The repository is organized as three Rust crates:

- `tree-ring-memory-core`: event models, validation, sensitivity checks, recall
  scoring, and ring concepts.
- `tree-ring-memory-sqlite`: schema-compatible SQLite/FTS storage and recall
  filtering.
- `tree-ring-memory-cli`: the `tree-ring` command-line interface and Ratatui
  terminal console.

That split keeps the protocol and scoring logic out of the CLI, keeps storage
behind a small boundary, and leaves the command surface thin enough to inspect.

## Why Rust For This Layer?

Agent memory sits close to local files, shell workflows, and editor/terminal
automation. For this project, Rust is useful for a few pragmatic reasons:

- the public runtime can be a small local binary instead of a hosted service;
- storage and recall behavior can stay deterministic and testable;
- the CLI can own privacy-sensitive operations such as audit, redaction, and
  deletion without hidden network behavior;
- the same core models can be reused by future adapters without making every
  integration own the memory lifecycle rules.

The goal is not to make another agent framework.

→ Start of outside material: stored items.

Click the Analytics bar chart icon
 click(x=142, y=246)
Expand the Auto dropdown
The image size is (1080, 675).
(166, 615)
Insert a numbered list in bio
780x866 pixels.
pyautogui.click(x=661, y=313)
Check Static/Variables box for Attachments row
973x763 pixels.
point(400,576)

The goal is to give existing
agent workflows a portable memory layer they can call explicitly.

## Why SQLite And FTS?

Tree Ring Memory is local-first by default. Durable memory lives in a local
SQLite store with FTS recall. That makes the first version boring in the right
ways:

- no hosted memory service is required;
- the memory root can live with a project;
- recall remains inspectable;
- import/export can use JSONL;
- audit and maintenance can operate over local records;
- deletion and redaction can be first-class commands.

Vector search can still be an adapter later, but it does not replace lifecycle
policy. Tree Ring Memory cares about what gets written, how it is scoped, how
it ages, how recall is explained, and how memory is intentionally forgotten.

## The Ring Model

The ring names are intentionally plain:

- `cambium`: fresh active context.
- `outer`: recent summarized learning.
- `inner`: older compressed learning.
- `heartwood`: durable high-confidence truths.
- `scar`: important failures, regressions, and warnings.
- `seed`: unresolved ideas and hypotheses.

This is not just labeling. The ring gives recall and maintenance a policy
surface. A failure that should prevent repeated mistakes can remain visible as
a scar. An evaluated outcome can be promoted into heartwood. A speculative
follow-up can stay a seed until it earns more confidence.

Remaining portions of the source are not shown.